Best Practices for File Source Configurations
Question
What are the most effective ways to configure a File connector to maximize performance and minimize Monthly Active Rows (MAR) costs under the 2025 pricing model?
Environment
File connections using Merge Mode on the 2025 pricing model.
What's new?
| Area | What changed | Why it matters |
|---|---|---|
| Per-connection pricing and Multiple Table support | Each connection (source to destination) now accrues its own MAR-based discount curve. Multiple Table support allows a single connection to sync several logically related tables, pooling MAR volume onto that curve. | Consolidate related datasets into one connection to optimize pricing. |
| Re-sync detection | We detect unchanged rows from the previous sync, even though the modified timestamp is at the file level. We identify a row based on the configured primary key. | Unchanged rows are not counted towards MAR, delivering cost effectiveness without compromising data freshness. |
For more information, see our 2025 Pricing Updates.
Answer
Prerequisites
- Understand how your source files are generated:
- Files are appended, overwritten, or newly created?
- File names are unique (for example, with appended timestamps) or reused?
- Files contain only incremental changes or a full historical refresh?
- Identify Primary Keys - Determine whether each dataset mapped to a table includes fields that can uniquely identify each row (i.e., a natural primary key).
- Specify granular paths and patterns - Provide the most specific File Path and optional regex File Pattern to exclude irrelevant data.
- Understand Monthly Active Rows (MAR) and the pricing model - Learn how MAR is calculated, how to track your usage, and how to optimize your syncs. For more information, see our pricing documentation.
Recommended file source configurations
In all the following configurations, we recommend grouping logically related datasets into a single connection. This approach combines their MAR into one discount curve, which can improve cost efficiency.
Configuration A - Incremental updates to existing records
- Files may contain new records as well as updates to existing records.

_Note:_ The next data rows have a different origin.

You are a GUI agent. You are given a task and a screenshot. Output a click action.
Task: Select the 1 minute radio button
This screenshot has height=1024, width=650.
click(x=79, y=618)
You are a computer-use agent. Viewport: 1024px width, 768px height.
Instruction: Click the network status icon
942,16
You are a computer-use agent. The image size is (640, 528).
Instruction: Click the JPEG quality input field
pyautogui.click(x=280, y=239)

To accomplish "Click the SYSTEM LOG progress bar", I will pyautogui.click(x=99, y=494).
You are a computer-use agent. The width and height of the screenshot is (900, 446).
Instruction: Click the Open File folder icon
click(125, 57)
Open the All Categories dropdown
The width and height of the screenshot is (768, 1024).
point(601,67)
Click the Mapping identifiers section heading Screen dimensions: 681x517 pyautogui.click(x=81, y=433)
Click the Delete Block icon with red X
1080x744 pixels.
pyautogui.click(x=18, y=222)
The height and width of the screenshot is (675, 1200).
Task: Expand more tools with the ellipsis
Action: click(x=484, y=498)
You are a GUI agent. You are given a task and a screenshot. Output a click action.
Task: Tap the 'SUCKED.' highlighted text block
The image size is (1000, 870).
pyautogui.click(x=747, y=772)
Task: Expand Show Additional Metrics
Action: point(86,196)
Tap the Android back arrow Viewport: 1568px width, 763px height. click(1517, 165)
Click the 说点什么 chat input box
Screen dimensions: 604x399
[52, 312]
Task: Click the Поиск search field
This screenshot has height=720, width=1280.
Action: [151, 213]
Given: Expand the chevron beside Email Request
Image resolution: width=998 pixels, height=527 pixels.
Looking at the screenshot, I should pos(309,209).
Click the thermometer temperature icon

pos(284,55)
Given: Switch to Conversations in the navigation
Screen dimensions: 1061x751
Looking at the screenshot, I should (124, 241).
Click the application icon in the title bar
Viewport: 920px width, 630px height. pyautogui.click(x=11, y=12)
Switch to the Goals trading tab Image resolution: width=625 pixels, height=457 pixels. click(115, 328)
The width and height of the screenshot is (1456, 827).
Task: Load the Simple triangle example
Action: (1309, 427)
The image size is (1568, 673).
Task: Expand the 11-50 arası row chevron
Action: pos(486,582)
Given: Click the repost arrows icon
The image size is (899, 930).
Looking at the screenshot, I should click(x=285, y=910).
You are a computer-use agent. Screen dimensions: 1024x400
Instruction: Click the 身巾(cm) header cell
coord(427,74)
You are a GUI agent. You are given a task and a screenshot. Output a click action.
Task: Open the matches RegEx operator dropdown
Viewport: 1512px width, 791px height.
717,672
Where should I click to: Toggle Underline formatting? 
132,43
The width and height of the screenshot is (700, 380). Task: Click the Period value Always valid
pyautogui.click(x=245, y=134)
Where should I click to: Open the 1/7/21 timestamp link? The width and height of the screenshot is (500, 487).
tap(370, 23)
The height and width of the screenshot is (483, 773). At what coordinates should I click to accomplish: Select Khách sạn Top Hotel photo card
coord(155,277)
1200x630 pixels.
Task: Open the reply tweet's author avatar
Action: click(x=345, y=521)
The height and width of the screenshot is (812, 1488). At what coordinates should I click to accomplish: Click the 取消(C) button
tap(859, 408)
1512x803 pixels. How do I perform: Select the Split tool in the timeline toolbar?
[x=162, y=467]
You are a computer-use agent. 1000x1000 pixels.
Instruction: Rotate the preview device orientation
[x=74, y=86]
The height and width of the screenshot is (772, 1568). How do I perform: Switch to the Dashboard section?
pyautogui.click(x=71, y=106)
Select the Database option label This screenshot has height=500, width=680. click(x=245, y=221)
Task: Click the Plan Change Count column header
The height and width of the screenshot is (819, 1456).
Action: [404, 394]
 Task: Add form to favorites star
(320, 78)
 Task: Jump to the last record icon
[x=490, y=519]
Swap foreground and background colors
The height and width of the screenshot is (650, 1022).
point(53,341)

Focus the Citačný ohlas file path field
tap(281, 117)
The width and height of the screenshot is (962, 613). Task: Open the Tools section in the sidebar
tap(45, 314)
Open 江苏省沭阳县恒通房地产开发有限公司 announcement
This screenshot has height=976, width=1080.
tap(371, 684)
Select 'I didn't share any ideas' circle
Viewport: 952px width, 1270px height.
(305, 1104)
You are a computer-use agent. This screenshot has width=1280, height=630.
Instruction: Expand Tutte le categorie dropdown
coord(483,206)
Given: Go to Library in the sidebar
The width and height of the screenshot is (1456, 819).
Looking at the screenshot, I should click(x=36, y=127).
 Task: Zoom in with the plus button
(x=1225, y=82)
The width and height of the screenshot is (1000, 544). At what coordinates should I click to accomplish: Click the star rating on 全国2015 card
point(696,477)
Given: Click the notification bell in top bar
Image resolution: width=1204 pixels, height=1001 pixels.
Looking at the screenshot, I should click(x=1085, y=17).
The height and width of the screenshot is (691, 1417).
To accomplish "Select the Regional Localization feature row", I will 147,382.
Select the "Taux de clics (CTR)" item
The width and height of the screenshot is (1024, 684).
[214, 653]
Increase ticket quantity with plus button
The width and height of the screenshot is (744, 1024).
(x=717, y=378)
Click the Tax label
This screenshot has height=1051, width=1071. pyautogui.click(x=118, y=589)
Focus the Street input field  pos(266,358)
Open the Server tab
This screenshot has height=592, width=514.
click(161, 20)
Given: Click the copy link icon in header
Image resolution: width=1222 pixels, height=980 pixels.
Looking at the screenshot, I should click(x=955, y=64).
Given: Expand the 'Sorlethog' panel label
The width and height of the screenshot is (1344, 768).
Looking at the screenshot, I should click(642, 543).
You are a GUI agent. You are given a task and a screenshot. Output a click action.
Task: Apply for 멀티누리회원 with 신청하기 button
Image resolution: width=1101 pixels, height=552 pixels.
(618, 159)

- Files do not necessarily contain a complete snapshot of the dataset.
- Primary key used for file processing and load: Upsert file using custom primary key.
- Why: This is the recommended option when records can change over time and you want to preserve the latest state for each record. It enables Fivetran to identify genuinely new or changed rows.
Configuration B - Full snapshot files
- Each file is a complete snapshot of the current dataset.
- Primary key used for file processing and load: Upsert file using custom primary key.
- Use Upsert file using file name and line number only when the file name is reused and you want rows from the updated file to replace rows loaded from the earlier version of that file.
- Why: Upsert file using custom primary key is the recommended option for full snapshots because it preserves record identity across syncs and enables re-sync detection to identify genuinely new or changed rows.
Configuration C - Append-only incremental data
- Each arriving file or file version contains only new rows.
- Previously delivered rows are not updated in later files.
- Primary key used for file processing and load: Append file using file modified time.
- Why: This option is well suited to append-only data such as logs, events, or audit records because it does not incur the overhead required for upserts.
Optimization playbook
Consolidate datasets
Sync logically related datasets through a single connection. This concentrates MAR into one discount curve and can improve cost efficiency.Use Upsert file using custom primary key when records can change
Choose this option when files may contain updates to existing records or when files are full snapshots. This allows the destination to maintain the latest version of each record and helps re-sync detection avoid repeated MAR for unchanged rows.Use Append file using file modified time for append-only data
Choose this option for logs, events, and other append-only workloads. It adds rows to the destination without the additional compute required for upserts.
Considerations
Fivetran prefers to be prescriptive to our users regarding file configuration. Consider our recommended file source configurations for the best approaches to configuring your file ingestion processes.
If you don't use the recommended approaches, you may experience increased MAR usage, degraded sync performance, or both.